Glue / Client / update_table_optimizer

update_table_optimizer

Glue.Client.update_table_optimizer(**kwargs)

Updates the configuration for an existing table optimizer.

See also: AWS API Documentation

Request Syntax

response = client.update_table_optimizer(
    CatalogId='string',
    DatabaseName='string',
    TableName='string',
    Type='compaction'|'retention'|'orphan_file_deletion',
    TableOptimizerConfiguration={
        'roleArn': 'string',
        'enabled': True|False,
        'vpcConfiguration': {
            'glueConnectionName': 'string'
        },
        'compactionConfiguration': {
            'icebergConfiguration': {
                'strategy': 'binpack'|'sort'|'z-order',
                'minInputFiles': 123,
                'deleteFileThreshold': 123
            }
        },
        'retentionConfiguration': {
            'icebergConfiguration': {
                'snapshotRetentionPeriodInDays': 123,
                'numberOfSnapshotsToRetain': 123,
                'cleanExpiredFiles': True|False,
                'runRateInHours': 123
            }
        },
        'orphanFileDeletionConfiguration': {
            'icebergConfiguration': {
                'orphanFileRetentionPeriodInDays': 123,
                'location': 'string',
                'runRateInHours': 123
            }
        }
    }
)
Parameters:
  • CatalogId (string) –

    [REQUIRED]

    The Catalog ID of the table.

  • DatabaseName (string) –

    [REQUIRED]

    The name of the database in the catalog in which the table resides.

  • TableName (string) –

    [REQUIRED]

    The name of the table.

  • Type (string) –

    [REQUIRED]

    The type of table optimizer.

  • TableOptimizerConfiguration (dict) –

    [REQUIRED]

    A TableOptimizerConfiguration object representing the configuration of a table optimizer.

    • roleArn (string) –

      A role passed by the caller which gives the service permission to update the resources associated with the optimizer on the caller’s behalf.

    • enabled (boolean) –

      Whether table optimization is enabled.

    • vpcConfiguration (dict) –

      A TableOptimizerVpcConfiguration object representing the VPC configuration for a table optimizer.

      This configuration is necessary to perform optimization on tables that are in a customer VPC.

      Note

      This is a Tagged Union structure. Only one of the following top level keys can be set: glueConnectionName.

      • glueConnectionName (string) –

        The name of the Glue connection used for the VPC for the table optimizer.

    • compactionConfiguration (dict) –

      The configuration for a compaction optimizer.

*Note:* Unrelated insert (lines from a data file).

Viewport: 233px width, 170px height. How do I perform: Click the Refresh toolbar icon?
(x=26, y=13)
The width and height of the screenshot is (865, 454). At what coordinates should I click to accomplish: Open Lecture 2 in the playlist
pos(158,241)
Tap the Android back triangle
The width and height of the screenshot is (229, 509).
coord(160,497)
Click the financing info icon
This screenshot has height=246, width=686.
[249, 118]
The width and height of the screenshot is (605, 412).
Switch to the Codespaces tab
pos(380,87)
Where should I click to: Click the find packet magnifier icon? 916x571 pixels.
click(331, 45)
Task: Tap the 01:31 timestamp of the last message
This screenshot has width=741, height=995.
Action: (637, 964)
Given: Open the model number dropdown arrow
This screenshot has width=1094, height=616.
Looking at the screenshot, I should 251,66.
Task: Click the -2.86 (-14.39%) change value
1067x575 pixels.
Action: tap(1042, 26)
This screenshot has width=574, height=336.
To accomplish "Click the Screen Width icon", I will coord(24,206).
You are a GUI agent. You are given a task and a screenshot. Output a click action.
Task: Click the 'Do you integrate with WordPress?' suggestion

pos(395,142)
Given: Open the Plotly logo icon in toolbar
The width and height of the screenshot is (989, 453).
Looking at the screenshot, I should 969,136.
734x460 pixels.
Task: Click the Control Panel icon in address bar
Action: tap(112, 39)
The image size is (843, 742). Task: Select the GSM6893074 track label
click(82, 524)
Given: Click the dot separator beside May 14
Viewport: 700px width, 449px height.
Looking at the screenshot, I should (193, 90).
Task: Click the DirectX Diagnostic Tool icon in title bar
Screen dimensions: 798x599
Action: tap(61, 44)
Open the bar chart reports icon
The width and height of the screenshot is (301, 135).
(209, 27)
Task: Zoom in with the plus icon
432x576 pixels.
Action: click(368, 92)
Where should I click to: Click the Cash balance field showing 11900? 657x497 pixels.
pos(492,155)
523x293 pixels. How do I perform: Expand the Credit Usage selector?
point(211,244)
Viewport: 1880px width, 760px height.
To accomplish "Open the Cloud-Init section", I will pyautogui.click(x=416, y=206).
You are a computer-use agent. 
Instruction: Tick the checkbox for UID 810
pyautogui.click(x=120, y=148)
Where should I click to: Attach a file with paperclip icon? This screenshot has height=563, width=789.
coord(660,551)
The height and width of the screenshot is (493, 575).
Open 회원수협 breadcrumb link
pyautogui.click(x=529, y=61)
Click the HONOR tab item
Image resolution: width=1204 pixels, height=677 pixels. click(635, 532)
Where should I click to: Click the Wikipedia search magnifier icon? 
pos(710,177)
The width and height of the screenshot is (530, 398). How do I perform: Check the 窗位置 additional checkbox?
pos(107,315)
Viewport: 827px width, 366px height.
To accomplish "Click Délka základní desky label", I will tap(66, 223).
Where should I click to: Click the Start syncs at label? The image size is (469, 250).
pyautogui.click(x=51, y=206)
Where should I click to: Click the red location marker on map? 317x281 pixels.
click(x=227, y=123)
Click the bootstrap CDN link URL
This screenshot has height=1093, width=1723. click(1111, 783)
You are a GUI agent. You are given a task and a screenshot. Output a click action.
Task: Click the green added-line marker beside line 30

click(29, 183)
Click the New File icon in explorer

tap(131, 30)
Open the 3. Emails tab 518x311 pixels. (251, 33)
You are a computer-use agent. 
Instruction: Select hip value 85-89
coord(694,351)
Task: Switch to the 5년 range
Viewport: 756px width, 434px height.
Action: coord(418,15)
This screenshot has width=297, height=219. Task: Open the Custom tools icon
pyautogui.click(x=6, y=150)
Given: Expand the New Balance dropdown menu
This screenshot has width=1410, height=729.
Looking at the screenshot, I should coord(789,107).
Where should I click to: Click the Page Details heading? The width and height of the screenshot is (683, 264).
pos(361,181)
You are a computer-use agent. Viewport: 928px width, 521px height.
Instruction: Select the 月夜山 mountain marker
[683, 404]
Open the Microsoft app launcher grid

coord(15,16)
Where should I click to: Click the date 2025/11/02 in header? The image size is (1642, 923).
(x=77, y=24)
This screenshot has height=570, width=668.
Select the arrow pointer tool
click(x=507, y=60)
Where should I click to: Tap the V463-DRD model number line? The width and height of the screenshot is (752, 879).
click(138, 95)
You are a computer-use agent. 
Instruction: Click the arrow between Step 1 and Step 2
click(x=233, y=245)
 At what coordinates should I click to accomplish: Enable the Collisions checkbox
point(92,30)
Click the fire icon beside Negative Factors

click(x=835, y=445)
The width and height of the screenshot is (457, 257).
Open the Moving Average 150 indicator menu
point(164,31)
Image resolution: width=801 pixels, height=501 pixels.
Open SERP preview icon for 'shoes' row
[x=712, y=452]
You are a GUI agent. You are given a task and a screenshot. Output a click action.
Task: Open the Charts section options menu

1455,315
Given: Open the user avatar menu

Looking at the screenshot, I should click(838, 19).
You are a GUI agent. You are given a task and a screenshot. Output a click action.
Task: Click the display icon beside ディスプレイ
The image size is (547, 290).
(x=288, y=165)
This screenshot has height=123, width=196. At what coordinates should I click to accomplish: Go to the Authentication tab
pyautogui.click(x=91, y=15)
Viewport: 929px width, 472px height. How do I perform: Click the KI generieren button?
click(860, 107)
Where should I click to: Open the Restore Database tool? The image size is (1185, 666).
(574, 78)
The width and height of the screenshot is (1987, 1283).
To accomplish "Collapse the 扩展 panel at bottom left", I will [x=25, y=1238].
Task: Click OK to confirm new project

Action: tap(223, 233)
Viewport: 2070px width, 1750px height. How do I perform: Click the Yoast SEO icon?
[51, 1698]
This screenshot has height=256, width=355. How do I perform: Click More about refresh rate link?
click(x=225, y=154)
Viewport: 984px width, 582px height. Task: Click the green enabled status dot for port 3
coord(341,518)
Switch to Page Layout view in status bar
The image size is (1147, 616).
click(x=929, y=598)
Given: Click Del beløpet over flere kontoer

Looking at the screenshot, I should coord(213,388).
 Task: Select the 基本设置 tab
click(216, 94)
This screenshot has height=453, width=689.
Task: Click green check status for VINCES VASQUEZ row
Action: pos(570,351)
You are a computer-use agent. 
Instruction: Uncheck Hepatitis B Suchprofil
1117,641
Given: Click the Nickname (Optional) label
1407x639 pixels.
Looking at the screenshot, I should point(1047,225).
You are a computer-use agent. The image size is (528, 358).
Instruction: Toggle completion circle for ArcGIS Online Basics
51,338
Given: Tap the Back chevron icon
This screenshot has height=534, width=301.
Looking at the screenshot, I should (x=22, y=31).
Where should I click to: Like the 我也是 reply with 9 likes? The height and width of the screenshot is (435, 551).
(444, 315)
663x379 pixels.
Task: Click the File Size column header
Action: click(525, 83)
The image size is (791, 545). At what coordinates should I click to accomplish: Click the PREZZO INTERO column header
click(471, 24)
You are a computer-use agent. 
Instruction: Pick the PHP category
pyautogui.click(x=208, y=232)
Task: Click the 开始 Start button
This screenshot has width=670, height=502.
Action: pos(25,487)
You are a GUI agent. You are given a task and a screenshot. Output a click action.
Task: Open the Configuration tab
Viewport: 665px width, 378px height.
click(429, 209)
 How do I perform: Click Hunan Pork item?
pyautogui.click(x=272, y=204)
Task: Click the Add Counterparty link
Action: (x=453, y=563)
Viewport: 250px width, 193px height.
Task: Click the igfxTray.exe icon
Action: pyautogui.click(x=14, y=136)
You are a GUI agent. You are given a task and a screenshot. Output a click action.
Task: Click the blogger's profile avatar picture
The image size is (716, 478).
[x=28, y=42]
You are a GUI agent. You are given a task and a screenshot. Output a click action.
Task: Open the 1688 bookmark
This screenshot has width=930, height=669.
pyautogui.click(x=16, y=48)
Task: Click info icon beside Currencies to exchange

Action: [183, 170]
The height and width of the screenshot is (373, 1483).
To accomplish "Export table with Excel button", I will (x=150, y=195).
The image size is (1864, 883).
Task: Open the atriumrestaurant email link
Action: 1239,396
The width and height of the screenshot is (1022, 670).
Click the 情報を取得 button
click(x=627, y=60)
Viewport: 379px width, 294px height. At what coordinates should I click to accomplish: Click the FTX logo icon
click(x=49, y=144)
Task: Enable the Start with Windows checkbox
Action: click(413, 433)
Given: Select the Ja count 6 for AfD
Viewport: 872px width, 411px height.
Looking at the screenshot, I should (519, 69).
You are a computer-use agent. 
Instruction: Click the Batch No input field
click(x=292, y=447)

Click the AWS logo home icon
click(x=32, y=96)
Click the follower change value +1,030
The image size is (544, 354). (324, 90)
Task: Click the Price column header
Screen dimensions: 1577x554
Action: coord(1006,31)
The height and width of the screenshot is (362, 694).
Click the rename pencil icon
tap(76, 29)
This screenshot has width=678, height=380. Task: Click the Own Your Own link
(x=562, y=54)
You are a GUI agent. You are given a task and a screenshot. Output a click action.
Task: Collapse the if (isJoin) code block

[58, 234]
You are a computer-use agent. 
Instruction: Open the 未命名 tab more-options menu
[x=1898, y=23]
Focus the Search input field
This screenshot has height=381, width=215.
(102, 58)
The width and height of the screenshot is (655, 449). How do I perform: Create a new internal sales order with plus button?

This configuration defines how data files in your table will be compacted to improve query performance and reduce storage costs.

      • icebergConfiguration (dict) –

        The configuration for an Iceberg compaction optimizer.

        • strategy (string) –

          The strategy to use for compaction. Valid values are:

          • binpack: Combines small files into larger files, typically targeting sizes over 100MB, while applying any pending deletes. This is the recommended compaction strategy for most use cases.

          • sort: Organizes data based on specified columns which are sorted hierarchically during compaction, improving query performance for filtered operations. This strategy is recommended when your queries frequently filter on specific columns. To use this strategy, you must first define a sort order in your Iceberg table properties using the sort_order table property.

          • z-order: Optimizes data organization by blending multiple attributes into a single scalar value that can be used for sorting, allowing efficient querying across multiple dimensions. This strategy is recommended when you need to query data across multiple dimensions simultaneously. To use this strategy, you must first define a sort order in your Iceberg table properties using the sort_order table property.

          If an input is not provided, the default value ‘binpack’ will be used.

        • minInputFiles (integer) –

          The minimum number of data files that must be present in a partition before compaction will actually compact files. This parameter helps control when compaction is triggered, preventing unnecessary compaction operations on partitions with few files. If an input is not provided, the default value 100 will be used.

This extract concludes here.